Information given
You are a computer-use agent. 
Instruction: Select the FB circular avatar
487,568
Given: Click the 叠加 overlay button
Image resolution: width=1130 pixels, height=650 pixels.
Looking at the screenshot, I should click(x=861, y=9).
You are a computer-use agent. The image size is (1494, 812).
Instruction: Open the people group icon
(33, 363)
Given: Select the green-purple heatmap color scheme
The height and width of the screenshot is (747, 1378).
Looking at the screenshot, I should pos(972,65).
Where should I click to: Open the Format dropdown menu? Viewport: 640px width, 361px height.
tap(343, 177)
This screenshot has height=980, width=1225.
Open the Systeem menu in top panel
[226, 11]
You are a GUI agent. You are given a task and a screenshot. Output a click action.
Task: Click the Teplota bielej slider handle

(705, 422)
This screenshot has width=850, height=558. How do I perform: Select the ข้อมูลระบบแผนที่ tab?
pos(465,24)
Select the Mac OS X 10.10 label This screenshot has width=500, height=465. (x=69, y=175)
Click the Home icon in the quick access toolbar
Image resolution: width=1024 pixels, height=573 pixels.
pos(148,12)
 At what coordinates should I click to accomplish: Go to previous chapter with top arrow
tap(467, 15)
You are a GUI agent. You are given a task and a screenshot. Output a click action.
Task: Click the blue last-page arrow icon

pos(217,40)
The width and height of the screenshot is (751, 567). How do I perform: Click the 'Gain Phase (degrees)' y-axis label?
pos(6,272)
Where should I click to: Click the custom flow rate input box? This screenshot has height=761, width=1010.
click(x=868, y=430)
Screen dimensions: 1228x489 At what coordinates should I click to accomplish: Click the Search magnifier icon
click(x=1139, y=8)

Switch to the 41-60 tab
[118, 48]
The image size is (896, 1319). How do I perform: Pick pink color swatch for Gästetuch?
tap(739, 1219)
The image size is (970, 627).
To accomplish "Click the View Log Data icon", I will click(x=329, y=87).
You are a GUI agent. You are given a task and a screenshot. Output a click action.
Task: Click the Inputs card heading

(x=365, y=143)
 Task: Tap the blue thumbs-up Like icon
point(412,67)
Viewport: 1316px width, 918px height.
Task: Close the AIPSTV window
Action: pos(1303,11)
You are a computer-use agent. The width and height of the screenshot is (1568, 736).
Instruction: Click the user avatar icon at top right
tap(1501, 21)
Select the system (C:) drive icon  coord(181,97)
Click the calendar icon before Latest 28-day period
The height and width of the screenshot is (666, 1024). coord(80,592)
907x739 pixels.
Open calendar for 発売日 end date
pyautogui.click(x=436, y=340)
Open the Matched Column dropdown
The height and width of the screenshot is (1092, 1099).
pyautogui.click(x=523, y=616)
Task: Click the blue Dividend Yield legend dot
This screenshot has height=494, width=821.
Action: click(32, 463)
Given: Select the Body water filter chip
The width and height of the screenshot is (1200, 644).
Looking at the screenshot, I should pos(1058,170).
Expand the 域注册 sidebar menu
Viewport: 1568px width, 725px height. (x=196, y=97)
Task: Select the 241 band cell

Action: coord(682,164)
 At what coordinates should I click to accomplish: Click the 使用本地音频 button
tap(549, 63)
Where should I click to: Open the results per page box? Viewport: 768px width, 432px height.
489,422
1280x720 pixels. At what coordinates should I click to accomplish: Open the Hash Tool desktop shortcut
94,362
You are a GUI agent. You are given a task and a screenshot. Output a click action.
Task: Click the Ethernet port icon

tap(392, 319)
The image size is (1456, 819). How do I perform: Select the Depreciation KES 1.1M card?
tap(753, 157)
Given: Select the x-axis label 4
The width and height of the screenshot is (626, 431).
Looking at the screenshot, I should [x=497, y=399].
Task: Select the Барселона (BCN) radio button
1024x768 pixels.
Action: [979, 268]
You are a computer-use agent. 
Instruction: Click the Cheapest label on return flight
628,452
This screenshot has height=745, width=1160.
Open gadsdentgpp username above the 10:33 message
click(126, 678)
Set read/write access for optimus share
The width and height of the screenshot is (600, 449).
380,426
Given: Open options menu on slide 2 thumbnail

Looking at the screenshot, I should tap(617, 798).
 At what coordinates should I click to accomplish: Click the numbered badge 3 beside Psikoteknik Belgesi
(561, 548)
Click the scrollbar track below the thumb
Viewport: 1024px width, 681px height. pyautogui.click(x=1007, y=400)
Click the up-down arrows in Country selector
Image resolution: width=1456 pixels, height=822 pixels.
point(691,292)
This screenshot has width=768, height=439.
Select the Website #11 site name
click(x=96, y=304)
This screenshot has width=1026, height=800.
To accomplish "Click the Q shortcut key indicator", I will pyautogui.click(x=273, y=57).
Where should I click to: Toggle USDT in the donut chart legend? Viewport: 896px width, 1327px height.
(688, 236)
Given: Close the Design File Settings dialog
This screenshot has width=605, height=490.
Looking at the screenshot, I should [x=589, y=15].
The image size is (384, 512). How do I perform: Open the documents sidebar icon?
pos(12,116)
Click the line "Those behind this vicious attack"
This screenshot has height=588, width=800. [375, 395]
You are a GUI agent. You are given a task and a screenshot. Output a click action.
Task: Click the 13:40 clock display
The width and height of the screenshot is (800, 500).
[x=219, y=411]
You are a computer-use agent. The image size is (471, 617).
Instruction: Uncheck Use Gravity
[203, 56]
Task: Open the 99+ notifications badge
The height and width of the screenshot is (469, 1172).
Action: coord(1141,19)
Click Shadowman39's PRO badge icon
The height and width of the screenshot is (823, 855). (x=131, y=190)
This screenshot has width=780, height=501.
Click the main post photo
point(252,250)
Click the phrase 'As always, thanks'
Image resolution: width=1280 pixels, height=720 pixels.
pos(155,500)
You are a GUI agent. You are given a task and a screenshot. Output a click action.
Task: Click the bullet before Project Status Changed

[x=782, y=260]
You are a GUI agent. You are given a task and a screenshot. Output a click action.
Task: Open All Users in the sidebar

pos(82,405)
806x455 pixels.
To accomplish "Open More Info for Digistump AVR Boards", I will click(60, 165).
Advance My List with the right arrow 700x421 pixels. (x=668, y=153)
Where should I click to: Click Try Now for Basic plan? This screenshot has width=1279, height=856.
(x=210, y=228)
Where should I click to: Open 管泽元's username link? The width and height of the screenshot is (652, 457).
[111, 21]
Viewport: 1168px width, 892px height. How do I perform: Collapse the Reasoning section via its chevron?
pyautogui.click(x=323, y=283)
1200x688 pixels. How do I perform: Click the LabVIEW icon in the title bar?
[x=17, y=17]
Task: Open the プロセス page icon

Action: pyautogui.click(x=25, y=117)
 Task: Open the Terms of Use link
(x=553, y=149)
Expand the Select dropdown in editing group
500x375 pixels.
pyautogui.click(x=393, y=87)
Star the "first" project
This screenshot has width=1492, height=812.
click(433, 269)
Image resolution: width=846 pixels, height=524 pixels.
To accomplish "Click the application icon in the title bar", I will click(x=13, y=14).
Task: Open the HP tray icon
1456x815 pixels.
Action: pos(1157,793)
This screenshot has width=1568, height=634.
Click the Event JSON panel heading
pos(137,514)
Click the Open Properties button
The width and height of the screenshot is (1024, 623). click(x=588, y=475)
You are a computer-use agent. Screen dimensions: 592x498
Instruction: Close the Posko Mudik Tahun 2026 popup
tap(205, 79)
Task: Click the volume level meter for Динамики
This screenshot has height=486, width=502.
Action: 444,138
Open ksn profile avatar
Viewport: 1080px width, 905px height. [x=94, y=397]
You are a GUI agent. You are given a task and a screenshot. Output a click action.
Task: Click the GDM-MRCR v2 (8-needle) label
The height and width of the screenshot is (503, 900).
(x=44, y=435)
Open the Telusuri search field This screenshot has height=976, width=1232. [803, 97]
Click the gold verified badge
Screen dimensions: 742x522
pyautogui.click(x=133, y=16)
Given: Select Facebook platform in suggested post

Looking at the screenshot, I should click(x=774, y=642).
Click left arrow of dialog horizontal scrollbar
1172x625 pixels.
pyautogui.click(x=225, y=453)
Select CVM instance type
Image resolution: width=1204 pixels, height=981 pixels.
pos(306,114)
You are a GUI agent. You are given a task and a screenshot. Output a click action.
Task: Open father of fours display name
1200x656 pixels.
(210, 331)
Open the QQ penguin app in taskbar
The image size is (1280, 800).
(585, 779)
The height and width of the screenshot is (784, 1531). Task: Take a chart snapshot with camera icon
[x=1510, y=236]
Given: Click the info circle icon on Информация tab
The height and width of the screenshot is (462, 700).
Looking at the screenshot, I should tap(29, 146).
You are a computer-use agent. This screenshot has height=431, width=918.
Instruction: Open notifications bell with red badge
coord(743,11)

Problem description
From the listing above, repeat exactly the lines starting at the line that includes "This screenshot has width=780, height=501." and ending at the line that includes "Image resolution: width=846", with nothing outside that span.

Result
This screenshot has width=780, height=501.
Click the main post photo
point(252,250)
Click the phrase 'As always, thanks'
Image resolution: width=1280 pixels, height=720 pixels.
pos(155,500)
You are a GUI agent. You are given a task and a screenshot. Output a click action.
Task: Click the bullet before Project Status Changed

[x=782, y=260]
You are a GUI agent. You are given a task and a screenshot. Output a click action.
Task: Open All Users in the sidebar

pos(82,405)
806x455 pixels.
To accomplish "Open More Info for Digistump AVR Boards", I will click(60, 165).
Advance My List with the right arrow 700x421 pixels. (x=668, y=153)
Where should I click to: Click Try Now for Basic plan? This screenshot has width=1279, height=856.
(x=210, y=228)
Where should I click to: Open 管泽元's username link? The width and height of the screenshot is (652, 457).
[111, 21]
Viewport: 1168px width, 892px height. How do I perform: Collapse the Reasoning section via its chevron?
pyautogui.click(x=323, y=283)
1200x688 pixels. How do I perform: Click the LabVIEW icon in the title bar?
[x=17, y=17]
Task: Open the プロセス page icon

Action: pyautogui.click(x=25, y=117)
 Task: Open the Terms of Use link
(x=553, y=149)
Expand the Select dropdown in editing group
500x375 pixels.
pyautogui.click(x=393, y=87)
Star the "first" project
This screenshot has width=1492, height=812.
click(433, 269)
Image resolution: width=846 pixels, height=524 pixels.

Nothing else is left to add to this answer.